**What you are asked to do:** Copy out the rows below word for word, from the very first one through the line containing "Action: click(543, 322)" (both ends included), and nothing else.

**Given records:**
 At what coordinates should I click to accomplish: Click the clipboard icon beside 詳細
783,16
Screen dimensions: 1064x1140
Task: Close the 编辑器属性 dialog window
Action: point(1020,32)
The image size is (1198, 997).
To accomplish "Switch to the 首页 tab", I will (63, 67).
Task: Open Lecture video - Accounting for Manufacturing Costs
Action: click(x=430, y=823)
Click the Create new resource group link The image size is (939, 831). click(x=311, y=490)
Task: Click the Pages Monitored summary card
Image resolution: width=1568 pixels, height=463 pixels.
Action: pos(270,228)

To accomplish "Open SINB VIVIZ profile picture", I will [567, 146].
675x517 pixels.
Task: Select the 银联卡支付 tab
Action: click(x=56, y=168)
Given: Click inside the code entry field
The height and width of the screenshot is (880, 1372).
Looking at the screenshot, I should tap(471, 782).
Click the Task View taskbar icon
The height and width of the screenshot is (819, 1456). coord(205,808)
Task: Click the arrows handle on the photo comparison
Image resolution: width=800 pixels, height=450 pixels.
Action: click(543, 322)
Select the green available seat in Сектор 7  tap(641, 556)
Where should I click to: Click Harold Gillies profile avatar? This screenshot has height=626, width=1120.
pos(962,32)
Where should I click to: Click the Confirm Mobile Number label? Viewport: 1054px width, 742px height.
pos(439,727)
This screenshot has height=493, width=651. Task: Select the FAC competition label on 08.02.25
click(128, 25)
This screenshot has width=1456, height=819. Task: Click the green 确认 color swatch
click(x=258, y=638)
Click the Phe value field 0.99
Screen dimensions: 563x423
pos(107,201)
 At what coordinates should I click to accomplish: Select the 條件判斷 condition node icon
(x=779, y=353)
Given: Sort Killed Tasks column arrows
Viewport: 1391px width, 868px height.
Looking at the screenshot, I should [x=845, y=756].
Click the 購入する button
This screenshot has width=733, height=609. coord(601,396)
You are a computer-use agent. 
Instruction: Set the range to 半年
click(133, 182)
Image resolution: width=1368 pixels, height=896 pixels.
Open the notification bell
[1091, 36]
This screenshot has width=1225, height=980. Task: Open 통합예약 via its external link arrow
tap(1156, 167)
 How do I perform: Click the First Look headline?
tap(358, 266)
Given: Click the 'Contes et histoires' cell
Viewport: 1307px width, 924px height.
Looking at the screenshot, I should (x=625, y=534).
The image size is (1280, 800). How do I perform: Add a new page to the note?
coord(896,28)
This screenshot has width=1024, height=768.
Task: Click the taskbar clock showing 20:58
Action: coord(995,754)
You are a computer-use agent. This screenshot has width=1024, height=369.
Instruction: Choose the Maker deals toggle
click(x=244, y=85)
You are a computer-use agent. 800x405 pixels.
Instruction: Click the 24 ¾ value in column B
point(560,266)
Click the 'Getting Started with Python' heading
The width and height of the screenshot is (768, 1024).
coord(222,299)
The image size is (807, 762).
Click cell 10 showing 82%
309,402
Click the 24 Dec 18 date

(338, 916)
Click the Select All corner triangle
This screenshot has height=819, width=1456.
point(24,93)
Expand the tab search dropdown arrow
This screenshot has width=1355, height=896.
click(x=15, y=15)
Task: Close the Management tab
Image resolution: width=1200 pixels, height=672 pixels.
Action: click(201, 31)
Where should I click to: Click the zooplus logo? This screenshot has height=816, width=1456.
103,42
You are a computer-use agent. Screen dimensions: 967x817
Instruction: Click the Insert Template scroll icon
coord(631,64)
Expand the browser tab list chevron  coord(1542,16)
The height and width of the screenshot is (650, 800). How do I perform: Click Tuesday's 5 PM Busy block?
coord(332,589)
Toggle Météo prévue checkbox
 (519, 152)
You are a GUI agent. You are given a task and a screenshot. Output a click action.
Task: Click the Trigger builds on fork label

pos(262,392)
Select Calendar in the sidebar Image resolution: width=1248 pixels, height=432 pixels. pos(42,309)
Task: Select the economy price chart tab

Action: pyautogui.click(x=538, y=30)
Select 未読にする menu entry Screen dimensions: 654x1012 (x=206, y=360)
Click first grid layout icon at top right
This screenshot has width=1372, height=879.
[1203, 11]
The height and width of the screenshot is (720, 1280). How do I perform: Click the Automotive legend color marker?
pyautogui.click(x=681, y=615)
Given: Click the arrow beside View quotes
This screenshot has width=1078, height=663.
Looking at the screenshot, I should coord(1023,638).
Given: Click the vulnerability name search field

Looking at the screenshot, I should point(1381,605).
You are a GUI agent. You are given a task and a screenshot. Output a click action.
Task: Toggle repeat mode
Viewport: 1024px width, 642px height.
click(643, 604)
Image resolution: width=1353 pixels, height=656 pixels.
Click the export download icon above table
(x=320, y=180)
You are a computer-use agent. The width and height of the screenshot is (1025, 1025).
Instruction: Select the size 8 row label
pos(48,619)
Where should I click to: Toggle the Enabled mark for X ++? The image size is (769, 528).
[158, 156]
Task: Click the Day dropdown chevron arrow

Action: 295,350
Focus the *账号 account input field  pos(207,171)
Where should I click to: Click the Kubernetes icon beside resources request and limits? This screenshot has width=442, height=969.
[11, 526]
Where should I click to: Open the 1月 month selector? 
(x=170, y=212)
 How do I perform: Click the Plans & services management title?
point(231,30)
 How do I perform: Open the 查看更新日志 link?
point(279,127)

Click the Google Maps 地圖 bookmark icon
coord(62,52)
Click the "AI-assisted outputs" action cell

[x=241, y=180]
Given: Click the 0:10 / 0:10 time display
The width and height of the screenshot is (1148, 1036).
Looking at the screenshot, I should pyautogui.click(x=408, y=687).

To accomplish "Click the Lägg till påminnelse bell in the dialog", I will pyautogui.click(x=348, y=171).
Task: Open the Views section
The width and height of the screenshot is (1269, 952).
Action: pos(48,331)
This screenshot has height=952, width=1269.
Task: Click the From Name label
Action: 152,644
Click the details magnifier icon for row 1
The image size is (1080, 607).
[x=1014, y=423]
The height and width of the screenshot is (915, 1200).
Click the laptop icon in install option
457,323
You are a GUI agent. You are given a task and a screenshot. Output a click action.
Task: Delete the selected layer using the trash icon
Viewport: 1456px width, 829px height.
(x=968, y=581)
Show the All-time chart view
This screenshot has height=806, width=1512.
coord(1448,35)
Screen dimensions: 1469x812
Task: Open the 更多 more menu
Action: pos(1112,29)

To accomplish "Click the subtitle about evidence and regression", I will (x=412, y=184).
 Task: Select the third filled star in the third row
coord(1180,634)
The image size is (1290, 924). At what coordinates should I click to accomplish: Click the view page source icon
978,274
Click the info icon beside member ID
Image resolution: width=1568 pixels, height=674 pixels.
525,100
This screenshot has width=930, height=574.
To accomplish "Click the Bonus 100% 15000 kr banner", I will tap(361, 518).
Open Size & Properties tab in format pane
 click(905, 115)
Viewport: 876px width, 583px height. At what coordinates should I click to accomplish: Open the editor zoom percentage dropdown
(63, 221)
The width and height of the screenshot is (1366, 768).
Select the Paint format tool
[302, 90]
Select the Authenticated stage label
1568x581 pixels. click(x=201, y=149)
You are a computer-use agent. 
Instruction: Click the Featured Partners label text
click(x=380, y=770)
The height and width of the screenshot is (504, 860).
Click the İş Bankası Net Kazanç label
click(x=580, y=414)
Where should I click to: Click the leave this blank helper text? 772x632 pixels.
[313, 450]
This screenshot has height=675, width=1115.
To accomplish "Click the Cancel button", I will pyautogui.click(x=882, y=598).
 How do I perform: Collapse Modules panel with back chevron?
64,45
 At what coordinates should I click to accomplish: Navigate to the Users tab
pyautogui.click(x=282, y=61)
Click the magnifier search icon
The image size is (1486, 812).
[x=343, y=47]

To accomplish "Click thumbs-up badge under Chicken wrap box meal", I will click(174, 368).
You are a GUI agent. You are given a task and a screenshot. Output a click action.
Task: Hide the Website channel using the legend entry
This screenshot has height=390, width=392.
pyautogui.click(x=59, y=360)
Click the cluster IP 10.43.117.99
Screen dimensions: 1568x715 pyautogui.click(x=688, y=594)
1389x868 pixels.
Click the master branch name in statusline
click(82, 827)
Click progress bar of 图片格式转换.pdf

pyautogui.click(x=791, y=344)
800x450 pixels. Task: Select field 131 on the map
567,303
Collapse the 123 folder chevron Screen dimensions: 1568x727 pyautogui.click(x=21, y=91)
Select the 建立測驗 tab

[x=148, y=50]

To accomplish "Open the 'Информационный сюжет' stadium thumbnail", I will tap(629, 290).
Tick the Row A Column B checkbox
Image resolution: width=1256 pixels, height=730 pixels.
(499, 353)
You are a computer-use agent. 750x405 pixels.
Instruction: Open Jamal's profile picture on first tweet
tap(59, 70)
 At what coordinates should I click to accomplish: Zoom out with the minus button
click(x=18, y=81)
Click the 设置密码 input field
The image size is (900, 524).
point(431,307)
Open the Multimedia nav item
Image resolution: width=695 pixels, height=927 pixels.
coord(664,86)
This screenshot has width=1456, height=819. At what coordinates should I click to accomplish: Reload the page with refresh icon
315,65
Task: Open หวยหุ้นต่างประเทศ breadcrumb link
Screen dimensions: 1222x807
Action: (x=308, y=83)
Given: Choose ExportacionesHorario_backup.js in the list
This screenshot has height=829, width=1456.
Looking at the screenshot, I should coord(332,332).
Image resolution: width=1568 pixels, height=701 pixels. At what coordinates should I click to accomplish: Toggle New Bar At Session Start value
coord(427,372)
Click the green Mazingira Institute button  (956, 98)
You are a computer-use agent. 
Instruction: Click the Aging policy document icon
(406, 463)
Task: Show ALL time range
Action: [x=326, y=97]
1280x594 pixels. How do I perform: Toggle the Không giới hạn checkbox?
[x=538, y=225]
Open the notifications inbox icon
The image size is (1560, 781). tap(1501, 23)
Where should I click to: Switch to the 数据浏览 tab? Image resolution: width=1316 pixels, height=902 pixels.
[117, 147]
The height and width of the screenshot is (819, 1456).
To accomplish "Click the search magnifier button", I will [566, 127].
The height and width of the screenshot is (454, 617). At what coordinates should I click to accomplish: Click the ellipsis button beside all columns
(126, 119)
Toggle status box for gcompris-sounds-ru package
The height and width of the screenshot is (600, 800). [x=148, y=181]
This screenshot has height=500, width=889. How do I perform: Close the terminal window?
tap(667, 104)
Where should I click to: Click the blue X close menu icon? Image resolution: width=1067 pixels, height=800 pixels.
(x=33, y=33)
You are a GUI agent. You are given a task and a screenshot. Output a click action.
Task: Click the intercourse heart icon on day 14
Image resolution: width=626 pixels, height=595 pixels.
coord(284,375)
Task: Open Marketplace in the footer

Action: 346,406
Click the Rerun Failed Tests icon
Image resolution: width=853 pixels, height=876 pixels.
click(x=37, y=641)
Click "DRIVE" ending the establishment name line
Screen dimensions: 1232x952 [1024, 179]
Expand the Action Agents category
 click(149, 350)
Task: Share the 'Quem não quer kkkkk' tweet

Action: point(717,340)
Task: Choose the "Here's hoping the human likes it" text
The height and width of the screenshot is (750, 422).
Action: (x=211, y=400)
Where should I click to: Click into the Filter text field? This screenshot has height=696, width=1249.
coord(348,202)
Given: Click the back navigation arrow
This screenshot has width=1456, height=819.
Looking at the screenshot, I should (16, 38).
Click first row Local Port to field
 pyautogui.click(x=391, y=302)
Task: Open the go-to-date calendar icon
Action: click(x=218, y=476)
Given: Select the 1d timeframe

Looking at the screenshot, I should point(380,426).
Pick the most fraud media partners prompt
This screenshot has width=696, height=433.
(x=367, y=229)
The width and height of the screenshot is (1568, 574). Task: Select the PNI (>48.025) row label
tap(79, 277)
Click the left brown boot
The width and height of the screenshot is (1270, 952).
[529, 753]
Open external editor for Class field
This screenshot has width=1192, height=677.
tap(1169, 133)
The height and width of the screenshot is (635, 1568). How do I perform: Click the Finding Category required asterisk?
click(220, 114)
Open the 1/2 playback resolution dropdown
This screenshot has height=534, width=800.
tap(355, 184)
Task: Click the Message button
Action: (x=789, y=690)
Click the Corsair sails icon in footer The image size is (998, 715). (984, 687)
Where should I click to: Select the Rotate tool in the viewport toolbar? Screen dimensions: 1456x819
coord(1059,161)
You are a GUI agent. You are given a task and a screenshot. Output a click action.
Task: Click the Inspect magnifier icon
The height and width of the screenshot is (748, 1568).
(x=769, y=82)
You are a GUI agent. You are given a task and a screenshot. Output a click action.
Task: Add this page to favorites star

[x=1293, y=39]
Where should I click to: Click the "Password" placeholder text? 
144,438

**Right answer:**
 At what coordinates should I click to accomplish: Click the clipboard icon beside 詳細
783,16
Screen dimensions: 1064x1140
Task: Close the 编辑器属性 dialog window
Action: point(1020,32)
The image size is (1198, 997).
To accomplish "Switch to the 首页 tab", I will (63, 67).
Task: Open Lecture video - Accounting for Manufacturing Costs
Action: click(x=430, y=823)
Click the Create new resource group link The image size is (939, 831). click(x=311, y=490)
Task: Click the Pages Monitored summary card
Image resolution: width=1568 pixels, height=463 pixels.
Action: pos(270,228)

To accomplish "Open SINB VIVIZ profile picture", I will [567, 146].
675x517 pixels.
Task: Select the 银联卡支付 tab
Action: click(x=56, y=168)
Given: Click inside the code entry field
The height and width of the screenshot is (880, 1372).
Looking at the screenshot, I should tap(471, 782).
Click the Task View taskbar icon
The height and width of the screenshot is (819, 1456). coord(205,808)
Task: Click the arrows handle on the photo comparison
Image resolution: width=800 pixels, height=450 pixels.
Action: click(543, 322)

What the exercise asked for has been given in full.